08 enero, 2006

Bocetos



Como hojas bronceadas, quejumbrosas,
se me quiebran doloridas las estrofas.

El color de la luz negra, de la no luz.
Cierto como es
que un imán vuelve loca mi brújula,
mi señal.

Dos imanes de esmeralda, que me atraen,
que me repelen.
Que me expulsan. Que me tienen.

Laberinto de espejos calumniosos, irreverentes espejos.
O un corazón clavado de tachuelas, pensamientos con remiendo.

Enfrentado como lobo y pastor, como puta y sacramento,
como yo mismo y mi labor.
Destructivo como el ácido cristal que mi piel abrasa.
Como el cambio al que quiero dar alcance y amansar.

Como el caer de las agujas que adormece.

Vértigo y terror de ver el peor de los laberintos: la recta sin final, el más doloroso vacío. Angustia mayor no conozco que la del camino recto de confusos espejos, la del sentido único que no es de retroceso.

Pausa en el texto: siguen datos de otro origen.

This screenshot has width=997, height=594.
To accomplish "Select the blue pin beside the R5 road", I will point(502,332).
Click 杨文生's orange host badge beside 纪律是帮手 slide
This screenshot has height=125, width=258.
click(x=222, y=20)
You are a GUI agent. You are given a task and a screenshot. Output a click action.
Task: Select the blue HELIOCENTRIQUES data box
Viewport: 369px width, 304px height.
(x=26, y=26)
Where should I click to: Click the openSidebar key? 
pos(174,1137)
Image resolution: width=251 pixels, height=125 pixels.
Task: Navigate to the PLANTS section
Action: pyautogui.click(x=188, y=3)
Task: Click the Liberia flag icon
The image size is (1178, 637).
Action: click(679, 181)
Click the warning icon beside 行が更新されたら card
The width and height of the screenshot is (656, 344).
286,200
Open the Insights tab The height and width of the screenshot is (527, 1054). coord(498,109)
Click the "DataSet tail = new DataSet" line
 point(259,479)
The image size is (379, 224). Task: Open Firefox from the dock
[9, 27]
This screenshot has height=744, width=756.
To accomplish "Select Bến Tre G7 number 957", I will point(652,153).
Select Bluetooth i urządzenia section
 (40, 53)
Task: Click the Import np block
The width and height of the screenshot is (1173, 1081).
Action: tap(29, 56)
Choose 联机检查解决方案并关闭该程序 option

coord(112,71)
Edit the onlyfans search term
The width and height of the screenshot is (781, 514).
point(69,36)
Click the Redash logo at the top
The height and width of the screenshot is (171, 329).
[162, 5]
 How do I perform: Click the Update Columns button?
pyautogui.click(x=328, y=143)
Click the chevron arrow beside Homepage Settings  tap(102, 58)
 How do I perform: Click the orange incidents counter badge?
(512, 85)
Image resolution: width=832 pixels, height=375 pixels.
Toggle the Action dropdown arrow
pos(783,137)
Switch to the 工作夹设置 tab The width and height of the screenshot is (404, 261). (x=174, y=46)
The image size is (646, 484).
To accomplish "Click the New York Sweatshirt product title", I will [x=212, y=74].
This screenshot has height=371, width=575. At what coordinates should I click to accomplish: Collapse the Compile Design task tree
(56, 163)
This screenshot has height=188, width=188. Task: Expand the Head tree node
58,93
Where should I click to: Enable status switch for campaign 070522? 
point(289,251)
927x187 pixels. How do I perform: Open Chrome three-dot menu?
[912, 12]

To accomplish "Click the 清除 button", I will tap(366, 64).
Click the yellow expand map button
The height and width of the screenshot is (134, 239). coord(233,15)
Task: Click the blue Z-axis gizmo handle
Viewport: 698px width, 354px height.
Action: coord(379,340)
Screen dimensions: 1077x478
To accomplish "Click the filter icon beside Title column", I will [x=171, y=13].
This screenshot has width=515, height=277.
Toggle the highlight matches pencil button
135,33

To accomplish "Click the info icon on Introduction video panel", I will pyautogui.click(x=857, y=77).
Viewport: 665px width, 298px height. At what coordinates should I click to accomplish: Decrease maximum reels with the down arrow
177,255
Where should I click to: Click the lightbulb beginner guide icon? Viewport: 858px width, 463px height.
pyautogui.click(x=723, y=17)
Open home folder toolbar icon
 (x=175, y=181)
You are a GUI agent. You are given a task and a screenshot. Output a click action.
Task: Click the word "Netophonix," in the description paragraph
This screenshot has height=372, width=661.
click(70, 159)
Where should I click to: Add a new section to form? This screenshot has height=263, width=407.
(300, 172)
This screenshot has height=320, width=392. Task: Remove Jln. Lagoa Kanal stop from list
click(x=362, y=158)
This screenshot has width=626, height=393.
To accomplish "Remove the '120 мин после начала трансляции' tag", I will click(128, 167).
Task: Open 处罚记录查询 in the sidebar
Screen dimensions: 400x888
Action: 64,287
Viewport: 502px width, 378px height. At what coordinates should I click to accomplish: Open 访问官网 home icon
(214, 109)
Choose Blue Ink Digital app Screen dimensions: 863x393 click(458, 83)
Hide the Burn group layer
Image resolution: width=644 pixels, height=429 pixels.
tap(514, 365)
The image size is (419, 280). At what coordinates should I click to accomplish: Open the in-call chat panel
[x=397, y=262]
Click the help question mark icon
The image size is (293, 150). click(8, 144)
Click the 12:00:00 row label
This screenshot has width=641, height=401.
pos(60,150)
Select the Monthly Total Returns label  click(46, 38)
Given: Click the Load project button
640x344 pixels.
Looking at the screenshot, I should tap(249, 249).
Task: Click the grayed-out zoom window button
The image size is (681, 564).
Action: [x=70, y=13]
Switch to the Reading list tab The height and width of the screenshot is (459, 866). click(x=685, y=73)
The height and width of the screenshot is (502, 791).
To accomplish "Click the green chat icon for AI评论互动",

Hacia el frente sin más opción, suerte de laberinto obligatorio y vacío.

Leo, pues los versos del ciego divinizan
todo lo anterior al hombre, todo lo anterior al dios.
Y encontrarte en ellos: alegría.
Pues me acercan al infierno
donde el fuego purifica.
De heridas a heridas más profundas,
de agonías a tratos con la muerte.

Puertas que no abren, que no cierran,
realidades que me entierran.
Dolor de terciopelo.

Condena de mí mismo, usurpación del no dolor,
mezclado, no agitado, en mí por otro hombre.

Camino que me lleva al poniente de las rocas
húmedas de whisky.

Tú, alegría de otro hombre,
tú que con tu nombre
delimitas de pureza y orgullo
los conceptos.
Tú que al ocaso vibras
y también antes y después
y también siempre.
Tú, que en mis heridas reverberas,
tú, dolor, dolor de veras.
Tú, imprecisa ya, pero aún doliente.

Laberinto peor no existe
que el triste, interminable, corredor.